▸ **WHAT TO DO**:
Each record that follows is to be reproduced character for character, pictures excepted.

▸ **RECORDS FOR THIS TASK**:

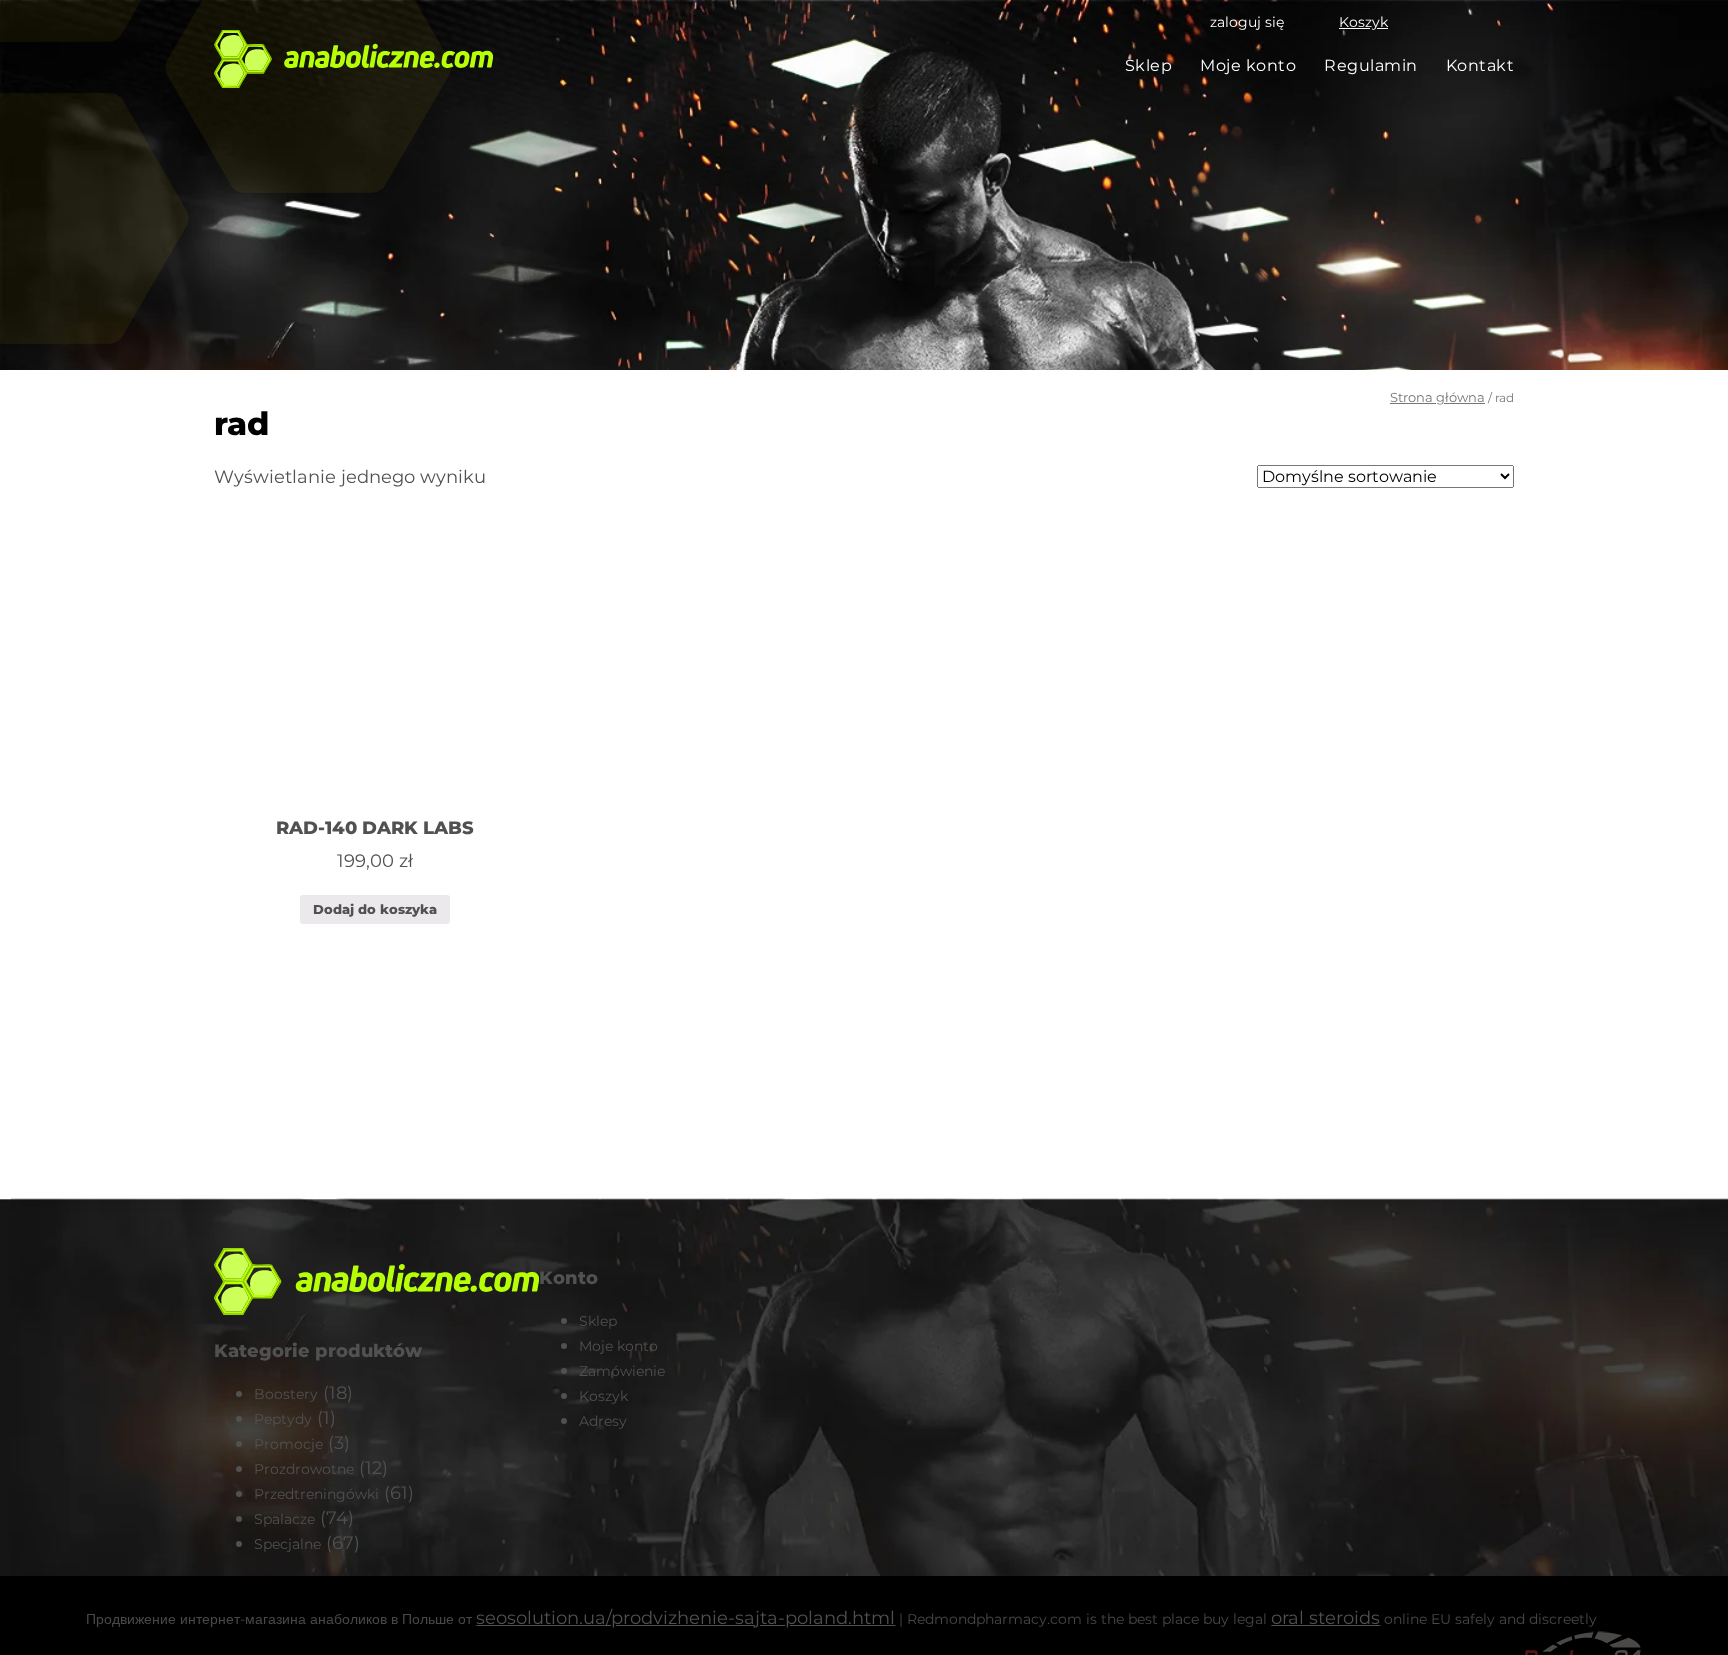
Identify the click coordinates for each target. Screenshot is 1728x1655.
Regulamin (1371, 65)
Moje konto (1248, 65)
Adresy (603, 1421)
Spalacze (284, 1519)
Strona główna (1437, 397)
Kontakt (1480, 65)
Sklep (1149, 65)
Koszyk (1363, 22)
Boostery (286, 1394)
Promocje (288, 1444)
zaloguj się (1247, 22)
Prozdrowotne (304, 1469)
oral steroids (1325, 1618)
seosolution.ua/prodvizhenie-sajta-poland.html (685, 1618)
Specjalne (287, 1544)
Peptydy (283, 1419)
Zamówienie (622, 1371)
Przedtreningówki (316, 1494)
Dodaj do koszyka (375, 909)
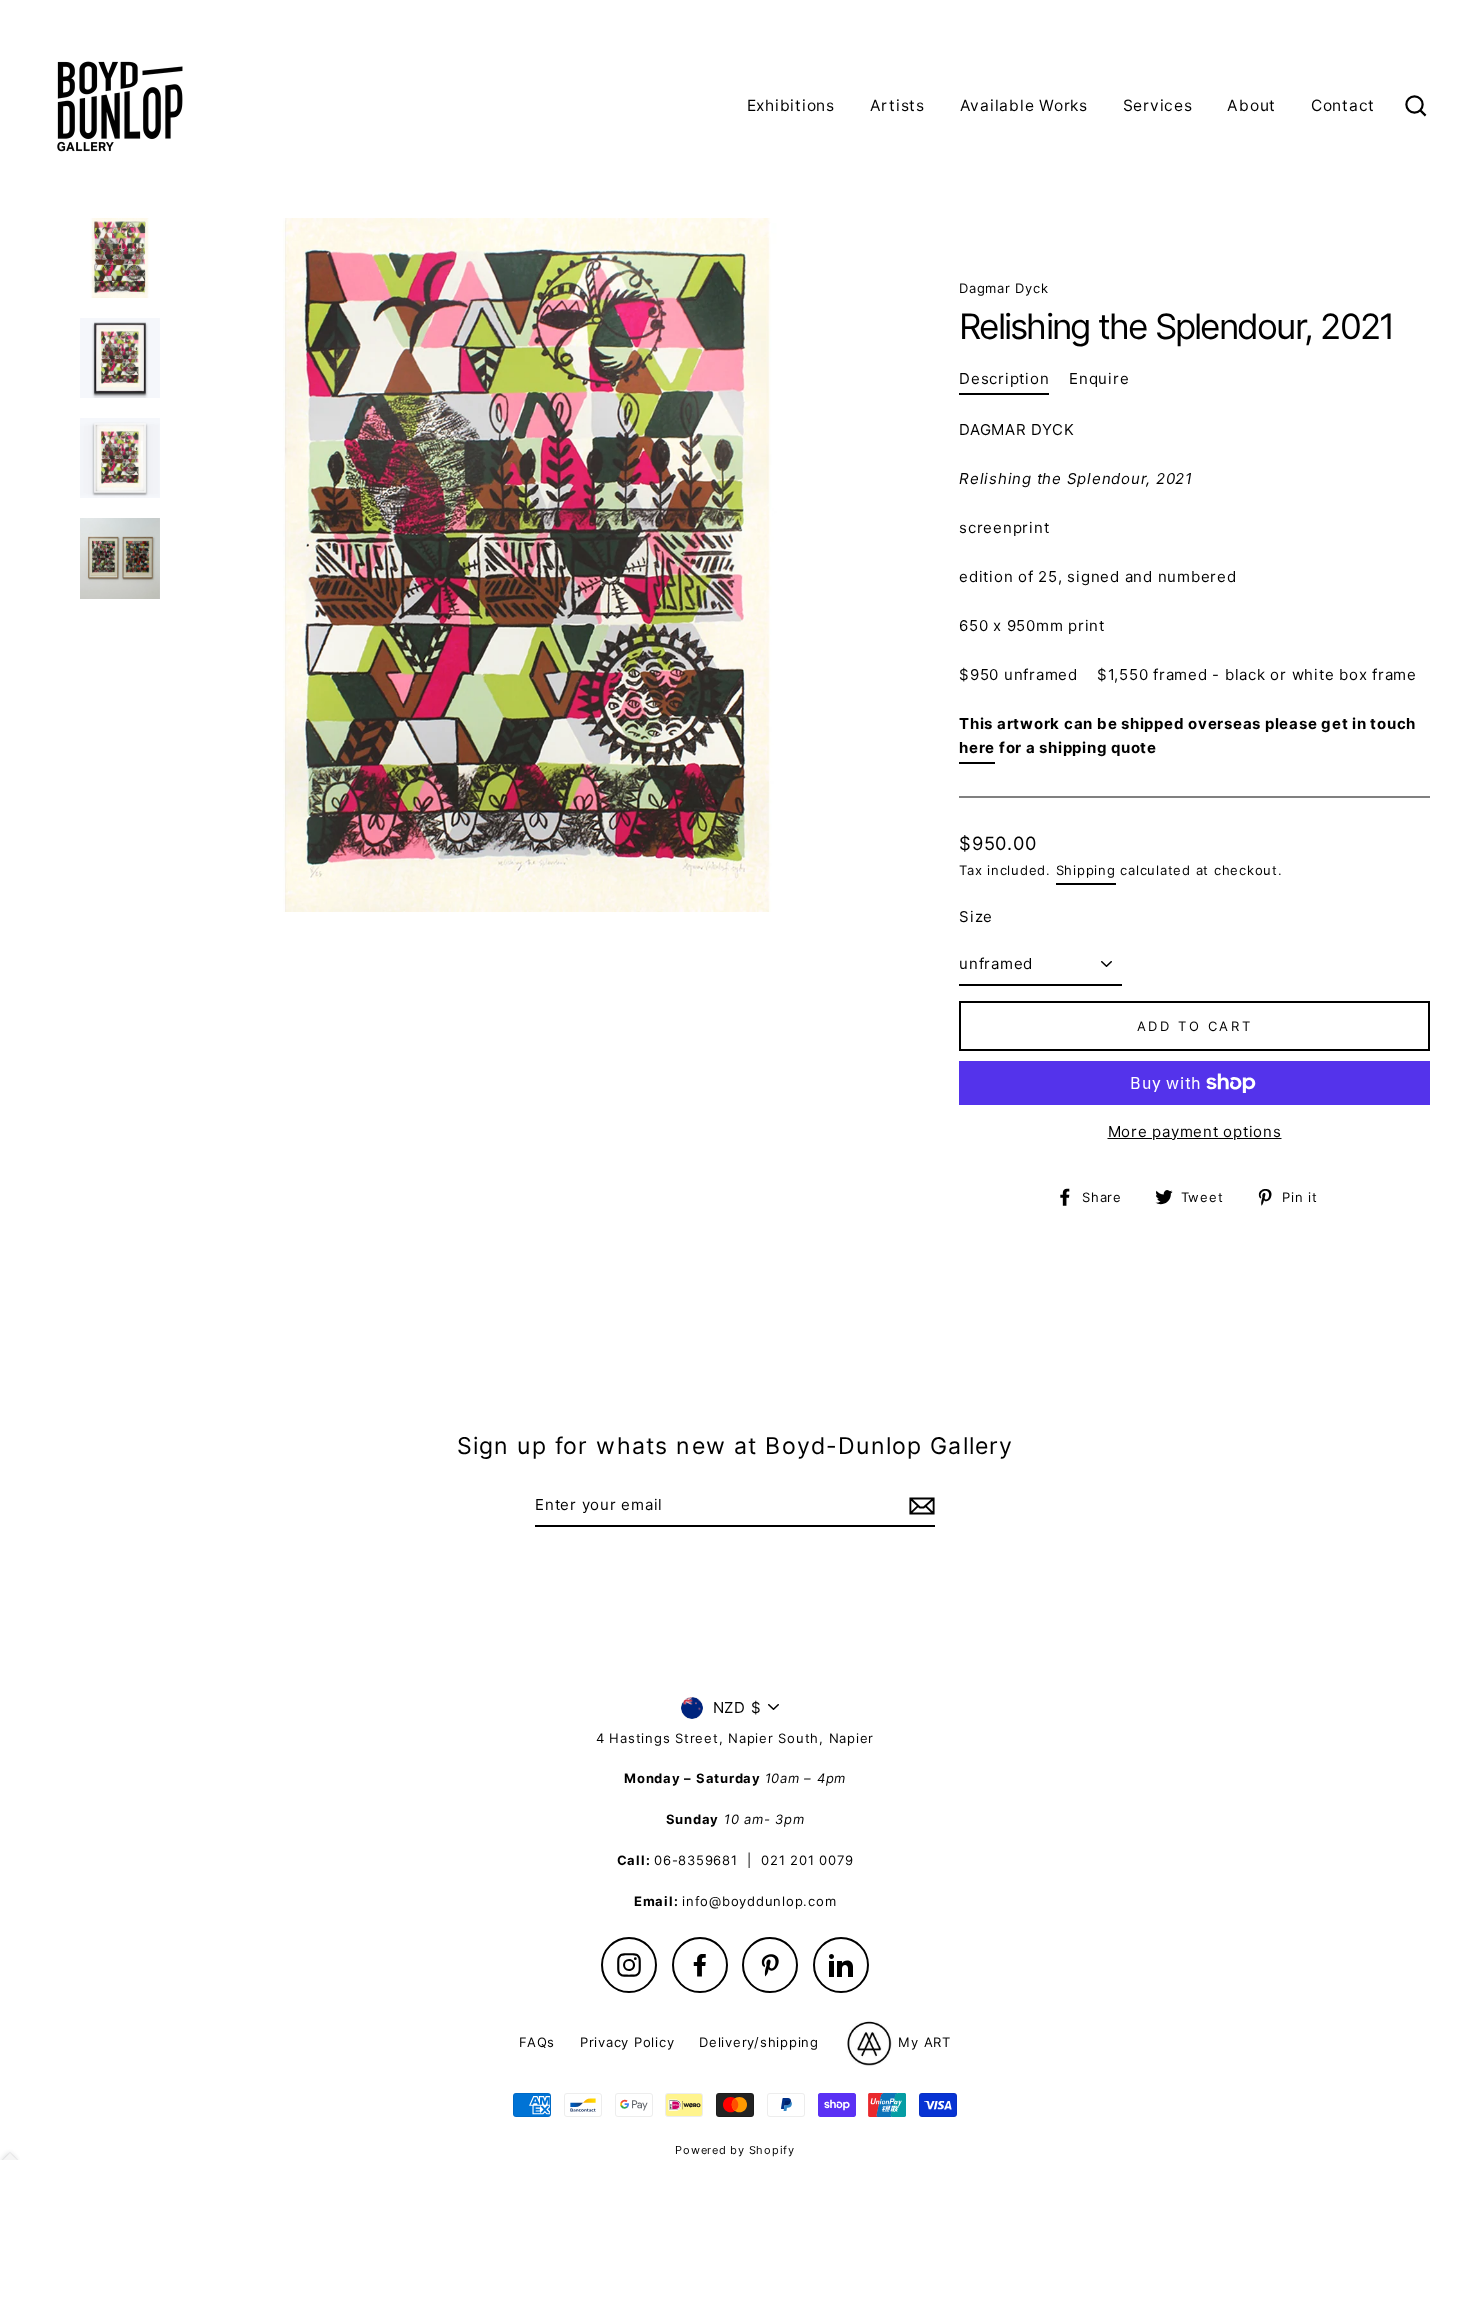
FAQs (537, 2042)
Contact (1343, 105)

▸ **ANSWER FOR THE TASK**:
Identify the click coordinates for each target. Screenshot is 1728x1655.
Regulamin (1371, 65)
Moje konto (1248, 65)
Adresy (603, 1421)
Spalacze (284, 1519)
Strona główna (1437, 397)
Kontakt (1480, 65)
Sklep (1149, 65)
Koszyk (1363, 22)
Boostery (286, 1394)
Promocje (288, 1444)
zaloguj się (1247, 22)
Prozdrowotne (304, 1469)
oral steroids (1325, 1618)
seosolution.ua/prodvizhenie-sajta-poland.html (685, 1618)
Specjalne (287, 1544)
Peptydy (283, 1419)
Zamówienie (622, 1371)
Przedtreningówki (316, 1494)
Dodaj do koszyka (375, 909)
FAQs (537, 2042)
Contact (1343, 105)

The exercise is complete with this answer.